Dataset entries
###
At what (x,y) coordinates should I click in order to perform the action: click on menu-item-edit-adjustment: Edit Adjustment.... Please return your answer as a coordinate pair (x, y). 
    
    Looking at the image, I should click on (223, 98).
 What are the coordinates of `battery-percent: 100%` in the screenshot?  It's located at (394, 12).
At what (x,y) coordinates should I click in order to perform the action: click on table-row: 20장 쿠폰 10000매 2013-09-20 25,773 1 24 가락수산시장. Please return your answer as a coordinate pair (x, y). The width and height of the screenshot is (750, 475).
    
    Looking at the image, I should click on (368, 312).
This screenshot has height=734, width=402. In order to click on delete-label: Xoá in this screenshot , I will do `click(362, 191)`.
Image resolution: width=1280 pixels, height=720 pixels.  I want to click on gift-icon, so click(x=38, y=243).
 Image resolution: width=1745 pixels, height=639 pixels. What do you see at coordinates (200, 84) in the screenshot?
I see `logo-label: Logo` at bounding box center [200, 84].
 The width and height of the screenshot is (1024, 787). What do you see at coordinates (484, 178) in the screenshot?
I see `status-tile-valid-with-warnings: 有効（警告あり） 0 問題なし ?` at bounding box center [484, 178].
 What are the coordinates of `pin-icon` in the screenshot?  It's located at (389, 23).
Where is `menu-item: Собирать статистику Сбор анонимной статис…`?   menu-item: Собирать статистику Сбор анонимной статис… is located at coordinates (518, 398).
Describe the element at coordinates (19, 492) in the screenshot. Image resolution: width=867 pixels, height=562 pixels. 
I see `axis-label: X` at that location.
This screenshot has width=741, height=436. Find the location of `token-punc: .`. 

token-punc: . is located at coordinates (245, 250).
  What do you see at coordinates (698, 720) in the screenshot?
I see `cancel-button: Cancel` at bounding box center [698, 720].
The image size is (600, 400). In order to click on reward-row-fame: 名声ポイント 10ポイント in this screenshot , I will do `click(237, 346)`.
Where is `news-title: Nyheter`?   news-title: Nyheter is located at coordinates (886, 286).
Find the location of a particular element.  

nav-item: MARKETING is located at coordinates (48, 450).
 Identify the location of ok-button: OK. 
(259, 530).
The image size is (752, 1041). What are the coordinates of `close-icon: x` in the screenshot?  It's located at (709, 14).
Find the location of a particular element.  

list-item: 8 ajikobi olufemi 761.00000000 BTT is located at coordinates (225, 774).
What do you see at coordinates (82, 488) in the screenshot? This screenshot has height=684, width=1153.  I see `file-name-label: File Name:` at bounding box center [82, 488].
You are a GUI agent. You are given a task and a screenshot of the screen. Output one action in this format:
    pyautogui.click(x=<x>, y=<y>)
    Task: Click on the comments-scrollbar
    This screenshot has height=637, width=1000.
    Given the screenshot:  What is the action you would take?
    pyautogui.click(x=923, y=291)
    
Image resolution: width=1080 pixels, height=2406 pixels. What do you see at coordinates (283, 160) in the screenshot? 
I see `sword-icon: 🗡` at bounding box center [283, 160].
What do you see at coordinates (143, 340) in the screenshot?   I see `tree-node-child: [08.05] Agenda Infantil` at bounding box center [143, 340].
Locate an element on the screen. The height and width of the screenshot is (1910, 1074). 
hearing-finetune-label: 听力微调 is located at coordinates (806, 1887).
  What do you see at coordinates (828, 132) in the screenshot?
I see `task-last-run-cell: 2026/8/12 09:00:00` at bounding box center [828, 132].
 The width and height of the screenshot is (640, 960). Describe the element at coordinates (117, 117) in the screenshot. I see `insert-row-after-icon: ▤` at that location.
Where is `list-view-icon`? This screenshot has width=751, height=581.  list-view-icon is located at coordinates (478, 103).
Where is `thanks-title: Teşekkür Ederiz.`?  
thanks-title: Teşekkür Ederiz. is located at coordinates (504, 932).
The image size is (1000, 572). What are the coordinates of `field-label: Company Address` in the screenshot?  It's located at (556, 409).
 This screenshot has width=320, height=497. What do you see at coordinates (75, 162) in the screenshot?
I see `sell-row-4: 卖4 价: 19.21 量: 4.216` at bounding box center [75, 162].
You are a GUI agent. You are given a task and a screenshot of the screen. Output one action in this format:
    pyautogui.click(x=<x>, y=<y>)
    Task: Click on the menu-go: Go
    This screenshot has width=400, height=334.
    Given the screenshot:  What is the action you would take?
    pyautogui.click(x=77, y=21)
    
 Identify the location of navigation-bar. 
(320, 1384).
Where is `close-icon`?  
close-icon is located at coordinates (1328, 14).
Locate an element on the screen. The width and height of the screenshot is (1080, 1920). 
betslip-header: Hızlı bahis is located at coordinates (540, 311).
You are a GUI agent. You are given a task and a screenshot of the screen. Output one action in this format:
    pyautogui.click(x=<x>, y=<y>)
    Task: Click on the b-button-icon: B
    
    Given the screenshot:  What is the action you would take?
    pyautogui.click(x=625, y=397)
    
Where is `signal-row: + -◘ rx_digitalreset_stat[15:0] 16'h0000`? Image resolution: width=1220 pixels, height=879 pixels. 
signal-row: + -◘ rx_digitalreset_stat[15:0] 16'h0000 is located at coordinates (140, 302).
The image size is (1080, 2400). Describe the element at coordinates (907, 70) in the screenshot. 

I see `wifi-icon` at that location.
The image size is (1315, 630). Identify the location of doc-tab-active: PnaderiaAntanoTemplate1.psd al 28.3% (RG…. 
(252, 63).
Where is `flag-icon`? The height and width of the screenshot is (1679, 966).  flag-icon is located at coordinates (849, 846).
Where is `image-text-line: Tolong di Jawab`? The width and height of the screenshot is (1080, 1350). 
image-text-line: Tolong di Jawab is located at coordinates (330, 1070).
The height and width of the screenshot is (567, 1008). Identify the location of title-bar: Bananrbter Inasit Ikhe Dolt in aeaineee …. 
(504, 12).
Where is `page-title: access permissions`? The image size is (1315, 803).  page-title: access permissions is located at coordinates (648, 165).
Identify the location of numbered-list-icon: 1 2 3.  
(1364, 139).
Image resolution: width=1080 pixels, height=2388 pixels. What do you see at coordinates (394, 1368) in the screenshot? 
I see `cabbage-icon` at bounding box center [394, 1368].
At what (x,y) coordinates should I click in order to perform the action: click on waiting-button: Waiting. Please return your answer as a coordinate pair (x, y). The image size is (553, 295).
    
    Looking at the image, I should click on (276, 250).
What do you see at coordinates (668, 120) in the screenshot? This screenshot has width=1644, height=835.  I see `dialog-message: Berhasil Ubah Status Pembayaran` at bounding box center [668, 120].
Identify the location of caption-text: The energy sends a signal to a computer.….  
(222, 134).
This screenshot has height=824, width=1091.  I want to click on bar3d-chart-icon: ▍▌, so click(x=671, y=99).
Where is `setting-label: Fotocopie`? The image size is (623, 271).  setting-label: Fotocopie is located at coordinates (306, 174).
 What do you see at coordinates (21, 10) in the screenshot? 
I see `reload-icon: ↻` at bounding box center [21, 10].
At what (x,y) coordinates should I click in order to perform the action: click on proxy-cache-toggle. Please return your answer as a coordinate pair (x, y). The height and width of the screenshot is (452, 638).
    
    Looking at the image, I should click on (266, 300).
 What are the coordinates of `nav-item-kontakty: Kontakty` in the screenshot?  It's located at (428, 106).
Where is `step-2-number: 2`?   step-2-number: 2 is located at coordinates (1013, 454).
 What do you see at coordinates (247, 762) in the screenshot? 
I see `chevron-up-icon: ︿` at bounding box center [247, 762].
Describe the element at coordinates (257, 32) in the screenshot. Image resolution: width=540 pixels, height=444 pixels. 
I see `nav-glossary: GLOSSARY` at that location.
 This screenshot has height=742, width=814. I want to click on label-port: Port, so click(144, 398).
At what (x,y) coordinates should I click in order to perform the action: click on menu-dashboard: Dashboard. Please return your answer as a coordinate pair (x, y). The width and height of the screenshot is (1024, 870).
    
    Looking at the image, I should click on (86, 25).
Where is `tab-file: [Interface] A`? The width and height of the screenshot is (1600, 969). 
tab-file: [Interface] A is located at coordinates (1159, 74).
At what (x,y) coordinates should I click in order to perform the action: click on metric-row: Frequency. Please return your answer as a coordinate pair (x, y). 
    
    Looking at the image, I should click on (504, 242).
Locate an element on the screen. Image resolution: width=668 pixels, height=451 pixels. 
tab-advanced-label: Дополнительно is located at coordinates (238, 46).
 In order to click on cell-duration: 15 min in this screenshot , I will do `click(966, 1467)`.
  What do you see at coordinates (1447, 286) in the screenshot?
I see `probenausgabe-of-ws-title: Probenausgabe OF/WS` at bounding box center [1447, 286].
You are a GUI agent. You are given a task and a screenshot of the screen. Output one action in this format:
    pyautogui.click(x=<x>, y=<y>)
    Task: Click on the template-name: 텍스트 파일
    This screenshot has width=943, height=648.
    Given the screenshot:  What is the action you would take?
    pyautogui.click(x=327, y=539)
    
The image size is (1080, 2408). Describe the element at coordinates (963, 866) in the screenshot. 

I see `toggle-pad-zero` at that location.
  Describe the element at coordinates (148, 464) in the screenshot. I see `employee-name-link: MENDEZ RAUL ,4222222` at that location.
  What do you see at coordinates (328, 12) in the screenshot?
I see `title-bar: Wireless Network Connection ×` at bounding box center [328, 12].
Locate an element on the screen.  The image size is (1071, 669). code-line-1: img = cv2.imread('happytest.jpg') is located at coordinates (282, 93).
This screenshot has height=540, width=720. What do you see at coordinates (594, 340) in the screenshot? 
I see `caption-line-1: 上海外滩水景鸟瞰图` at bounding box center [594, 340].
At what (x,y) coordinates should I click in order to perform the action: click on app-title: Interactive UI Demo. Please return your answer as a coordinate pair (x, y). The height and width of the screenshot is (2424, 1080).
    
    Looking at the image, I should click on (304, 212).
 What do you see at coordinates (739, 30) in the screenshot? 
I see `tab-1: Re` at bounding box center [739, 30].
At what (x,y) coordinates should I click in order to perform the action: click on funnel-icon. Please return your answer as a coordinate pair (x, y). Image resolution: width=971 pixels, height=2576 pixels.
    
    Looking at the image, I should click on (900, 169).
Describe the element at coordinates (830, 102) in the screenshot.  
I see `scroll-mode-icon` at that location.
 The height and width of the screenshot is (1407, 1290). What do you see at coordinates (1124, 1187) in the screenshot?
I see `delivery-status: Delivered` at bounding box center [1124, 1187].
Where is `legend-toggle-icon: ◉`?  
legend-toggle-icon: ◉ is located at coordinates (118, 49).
###
In the listing, from the line with "The image size is (600, 400)." up to and including the line with "The image size is (752, 1041).", swap "screenshot" for "screen capture" wherever it occurs. Write out only those lines, with nothing else changed.

The image size is (600, 400). In order to click on reward-row-fame: 名声ポイント 10ポイント in this screen capture , I will do `click(237, 346)`.
Where is `news-title: Nyheter`?   news-title: Nyheter is located at coordinates (886, 286).
Find the location of a particular element.  

nav-item: MARKETING is located at coordinates (48, 450).
 Identify the location of ok-button: OK. 
(259, 530).
The image size is (752, 1041). What are the coordinates of `close-icon: x` in the screen capture?  It's located at (709, 14).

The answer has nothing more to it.